## Work instructions
Copy out, word for word, the lines from the start of the data below through the line containing "Click the paperclip", and no others.

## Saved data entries

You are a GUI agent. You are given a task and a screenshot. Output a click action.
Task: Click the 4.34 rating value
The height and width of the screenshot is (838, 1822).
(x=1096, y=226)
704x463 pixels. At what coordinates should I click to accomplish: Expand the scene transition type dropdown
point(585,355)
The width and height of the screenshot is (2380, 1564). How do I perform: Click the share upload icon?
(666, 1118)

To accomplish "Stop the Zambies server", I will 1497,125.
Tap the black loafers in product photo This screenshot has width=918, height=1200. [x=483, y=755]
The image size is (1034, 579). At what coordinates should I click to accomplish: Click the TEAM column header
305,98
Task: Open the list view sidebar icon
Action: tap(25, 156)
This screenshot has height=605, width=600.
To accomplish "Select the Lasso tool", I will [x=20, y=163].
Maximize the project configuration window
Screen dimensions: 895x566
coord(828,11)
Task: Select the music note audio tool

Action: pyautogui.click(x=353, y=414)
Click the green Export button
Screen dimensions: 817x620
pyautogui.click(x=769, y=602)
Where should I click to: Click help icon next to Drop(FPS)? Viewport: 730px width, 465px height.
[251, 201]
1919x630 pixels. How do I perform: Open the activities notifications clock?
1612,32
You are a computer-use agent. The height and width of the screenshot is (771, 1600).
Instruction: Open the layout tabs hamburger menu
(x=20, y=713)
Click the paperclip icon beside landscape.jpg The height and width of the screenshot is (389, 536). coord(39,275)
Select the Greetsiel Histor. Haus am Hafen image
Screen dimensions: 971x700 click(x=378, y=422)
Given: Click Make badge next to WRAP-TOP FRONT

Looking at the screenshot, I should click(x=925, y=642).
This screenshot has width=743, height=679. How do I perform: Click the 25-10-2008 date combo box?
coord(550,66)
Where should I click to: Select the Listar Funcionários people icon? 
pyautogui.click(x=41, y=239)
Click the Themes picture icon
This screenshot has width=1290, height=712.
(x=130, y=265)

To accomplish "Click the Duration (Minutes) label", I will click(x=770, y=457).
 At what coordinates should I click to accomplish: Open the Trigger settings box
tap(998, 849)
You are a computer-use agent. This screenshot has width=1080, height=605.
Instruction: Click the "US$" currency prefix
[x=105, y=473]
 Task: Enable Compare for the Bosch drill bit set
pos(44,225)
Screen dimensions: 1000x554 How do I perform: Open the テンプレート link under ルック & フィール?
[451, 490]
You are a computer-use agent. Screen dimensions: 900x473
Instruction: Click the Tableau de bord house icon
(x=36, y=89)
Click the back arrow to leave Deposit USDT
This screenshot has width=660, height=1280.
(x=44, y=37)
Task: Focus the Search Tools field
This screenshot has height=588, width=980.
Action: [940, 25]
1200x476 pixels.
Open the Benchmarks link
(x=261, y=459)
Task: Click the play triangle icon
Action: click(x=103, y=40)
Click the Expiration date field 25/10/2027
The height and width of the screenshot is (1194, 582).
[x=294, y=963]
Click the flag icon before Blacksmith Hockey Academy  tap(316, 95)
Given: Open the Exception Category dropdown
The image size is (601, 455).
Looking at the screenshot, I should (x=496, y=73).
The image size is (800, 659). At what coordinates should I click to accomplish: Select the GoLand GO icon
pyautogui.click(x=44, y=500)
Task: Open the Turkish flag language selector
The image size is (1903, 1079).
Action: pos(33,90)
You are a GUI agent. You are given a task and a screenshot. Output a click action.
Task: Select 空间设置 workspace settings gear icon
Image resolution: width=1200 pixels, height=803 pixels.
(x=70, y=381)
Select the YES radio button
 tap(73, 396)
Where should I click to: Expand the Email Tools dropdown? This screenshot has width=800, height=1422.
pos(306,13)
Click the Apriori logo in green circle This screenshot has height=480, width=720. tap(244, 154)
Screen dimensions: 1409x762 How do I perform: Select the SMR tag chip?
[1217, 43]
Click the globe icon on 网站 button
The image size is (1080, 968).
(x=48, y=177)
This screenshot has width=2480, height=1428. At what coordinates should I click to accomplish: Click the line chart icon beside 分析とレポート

## Reply
You are a GUI agent. You are given a task and a screenshot. Output a click action.
Task: Click the 4.34 rating value
The height and width of the screenshot is (838, 1822).
(x=1096, y=226)
704x463 pixels. At what coordinates should I click to accomplish: Expand the scene transition type dropdown
point(585,355)
The width and height of the screenshot is (2380, 1564). How do I perform: Click the share upload icon?
(666, 1118)

To accomplish "Stop the Zambies server", I will 1497,125.
Tap the black loafers in product photo This screenshot has width=918, height=1200. [x=483, y=755]
The image size is (1034, 579). At what coordinates should I click to accomplish: Click the TEAM column header
305,98
Task: Open the list view sidebar icon
Action: tap(25, 156)
This screenshot has height=605, width=600.
To accomplish "Select the Lasso tool", I will [x=20, y=163].
Maximize the project configuration window
Screen dimensions: 895x566
coord(828,11)
Task: Select the music note audio tool

Action: pyautogui.click(x=353, y=414)
Click the green Export button
Screen dimensions: 817x620
pyautogui.click(x=769, y=602)
Where should I click to: Click help icon next to Drop(FPS)? Viewport: 730px width, 465px height.
[251, 201]
1919x630 pixels. How do I perform: Open the activities notifications clock?
1612,32
You are a computer-use agent. The height and width of the screenshot is (771, 1600).
Instruction: Open the layout tabs hamburger menu
(x=20, y=713)
Click the paperclip icon beside landscape.jpg The height and width of the screenshot is (389, 536). coord(39,275)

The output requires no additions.